_Exercises to complete:_
• 1. Answer these from the lecture notes on AVL trees:
(a) What is the height of the well-balanced tree shown in Fig. 4.11?
(b) Which insertion sequence would produce the degenerated tree from Fig. 4.10?
(c) How do scapegoat trees maintain balance?
• 2. Extend the lecture notes on AVL trees beyond their final sentence.

_Passage given:_
Lecture 5.4 (slides)

Objectives:

Understand why BST must remain well-balanced. Understand how this is done in AVL trees.

Concepts:

balancing factor, tree rotations, insertion and deletion in AVL trees

Implementation:

Python avl.py

Binary search trees (BST) offer an overall efficient implement of the ordered set ADT (see Lecture 5.2). In the worst-case, yet that does not perform any better than a linked list. Let us see how self-balancing trees fix that.

There are several types of self-balancing trees: B-Trees, Red-black trees, scapegoat trees, etc. They differ by how they detect that the tree is getting out of balanced. We shall look at AVL trees, which control the difference between the heights of the left and right branches.

4.1. Why BST Can Be Inefficient?

Fig. 4.10 A degenerated tree, with just one long thin branch

All BST operations are efficient in the average scenario (i.e., \(O(\log n)\)), whereas in the worst case, they run in linear time (see Lecture 5.2). What is this average case? It depends on the overall “shape” of the tree. Contrast the two trees shown below on Fig. 4.10 (opposite) and Fig. 4.11, respectively.

Fig. 4.11 A well balanced binary search tree

Fig. 4.11 shows a “well-balanced” tree: All branches have the same length. The tree has a height of 2, and the lesser the height, the faster operations such as oset.contains() become. By contrast, the tree from Fig. 4.10 is just one long thin “zig-zag” branch, with a height of 6. This is a linked list in disguise.

Important

The order in which we add items to a BST decides the shape of the tree, and in turn how efficient will be the operations.

Both trees contains exactly the same set of items. What governs the shape is the order in which one adds these items. The well balanced tree from Fig. 4.11 result from a sequence of insertions such as \(s = (4, 2, 3, 6, 7, 1, 5)\) as shown on Fig. 4.12 below. If we insert items in a different order, say \(s'=(1, 7, 2, 6, 3, 4, 5)\), we would get the degenerated tree from Fig. 4.10.

Fig. 4.12 Growing a binary search tree one item at a time.

Insertion sequences in ascending or descending order for instance, necessarily yield “degenerated” trees. Consider for example \(s=(1,2,3,4,5,6,7)\).

4.2. AVL Trees

If we want BST to be always efficient, we need to find a way to maintain the “balance” of the tree. There are several strategies to build such self-balancing trees, such as:

• AVL Trees: Maintain balance by correcting difference in the height of subtrees.

• Scapegoat Trees: Maintain balance by correcting difference in the size of subtrees.

• Red-black Trees: Maintain balance by ensuring that the longest path from the root to a leaf is no more than twice the length of the shortest path. This is done assigning colors (red or black) to nodes and enforcing specific constraints.

• B-Trees: Generalize the idea of search trees to n-ary trees (see Lecture 5.5)

In the remainder, we look at AVL [#avl] trees and see how to implement the oset.add() and oset.remove() operations.

_Raw data:_
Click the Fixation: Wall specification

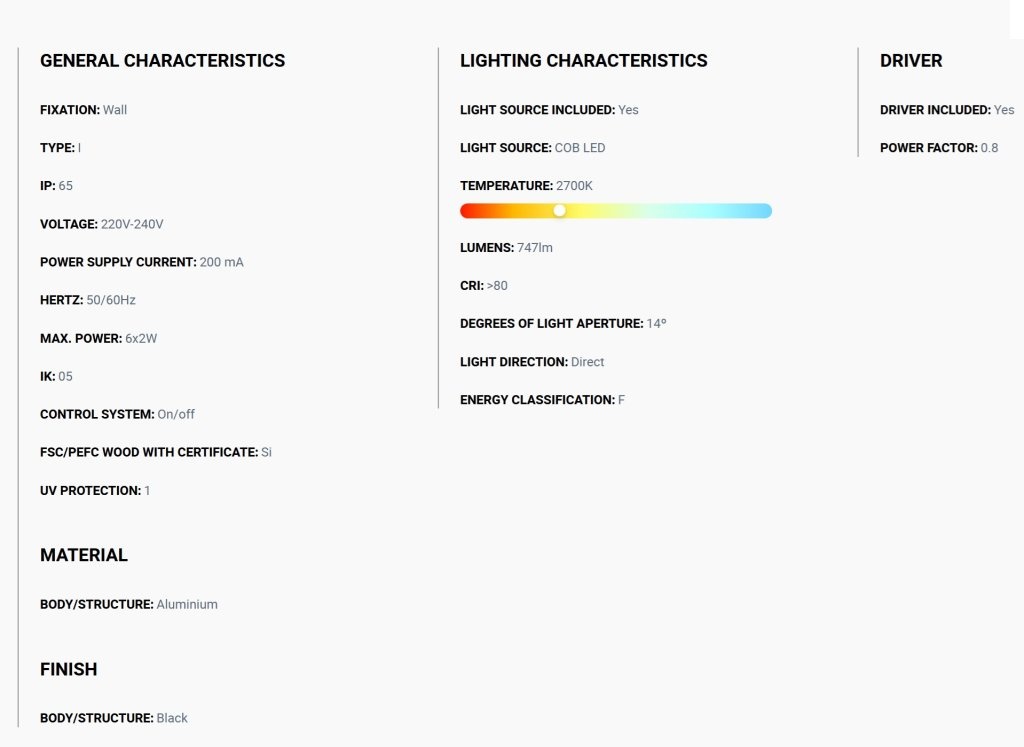coord(84,110)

_Answers to the tasks:_
• 1.
(a) 2
(b) \(s'=(1, 7, 2, 6, 3, 4, 5)\)
(c) By correcting difference in the size of subtrees.

• 2.
[1]

Named after the two persons who invented this it: Adelson-Velsky and Landis. See their 1962 article:

• Adelson-Velsky, Georgy; Landis, Evgenii (1962). “An algorithm for the organization of information”. Proceedings of the USSR Academy of Sciences (in Russian). 146: 263–266. English translation by Myron J. Ricci in Soviet Mathematics - Doklady, 3:1259–1263, 1962

Important

The idea of AVL trees is to quantify how well a tree is balanced, and to adjust the tree whenever the balance falls outside the accepted interval. To adjust the tree, we use a special operation named a rotation.

4.2.1. Measuring Balance

How can we detect when a tree is well balanced, or when it starts to degenerate into a linked list? The idea of AVL tree is to contrast the height of both sub trees (left and right). Recall that the height of a tree is the depth of its deepest descendant.

Let’s define a binary tree as a triplet \(T=(r, L, R)\) where \(r\) is the root, \(L\) the left sub tree, and \(R\) the right sub tree. We define the height of a tree as a function \(h(T)\) such that:

\[\begin{split}h(T) = \begin{cases} -1 & \textrm{if } T = \varnothing \\ 1 + \max(h(L), h(R)) & \textrm{if } T = (r, L, R) \end{cases}\end{split}\]

We now define the balance factor \(b\) as the difference in height between the left and right subtree, or more formally a function \(b(T)\) such that:

\[\begin{split}b(T) = \begin{cases} 0 & \textrm{if } T = \varnothing \\ h(L) - h(R) & \textrm{otherwise} \end{cases}\end{split}\]

Python Implementation

A natural way to implement the height and balance calculation is to equip our Node class with two methods height and balance that closely follow their definition.

class AVLNode:

    @property
    def height(self):
        left_height = self._left.height if self.has_left else -1
        right_height = self._right.height if self.has_right else -1
        return 1 + max(left_height, right_height)

    @property
    def balance_factor(self):
        left_height = self._left.height if self.has_left else -1
        right_height = self._right.height if self.has_right else -1
        return left_height - right_height

    @property
    def is_balanced(self):
        return -2 < self.balance_factor < 2

For the sake of simplicity, I define this balancing factor as a “computed property”, but it would be more efficient to store it into the node, and adjust it only whenever we know it has changed.

With this definition, a well-balanced tree has a balance factor of zero, a left-heavy tree has a positive balance factor, and a right-heavy tree a negative balance factor. Consider Fig. 4.13 for example. At the root, the tree is well-balanced, although it is not complete. Both sub trees B and C have a height of 2, despite their different shape. B is well-balanced as well, but C is left-heavy.

Fig. 4.13 A binary tree annotated with balance information for each node

4.2.2. Rotation to Restore Balance

Now we know when the tree starts to degenerate, we must reorganize its items, to improve the balance. In an AVL tree, each node must have a balance factor within the interval \([-1,1]\). Whenever the balance factor lands below or above, we must adjust the tree. AVL trees (and other types of search trees) rely on rotations: Re-organizations of nodes that preserves the BST invariant ^{2 2}Any node is larger or equals to any of its left descendants, and smaller than any of its right descendants..

Important

An AVL tree maintains the balance factor of every node in the range \([-1, 1]\). Should the balance factor falls outside of this interval, we shall apply one or more rotation to correct it.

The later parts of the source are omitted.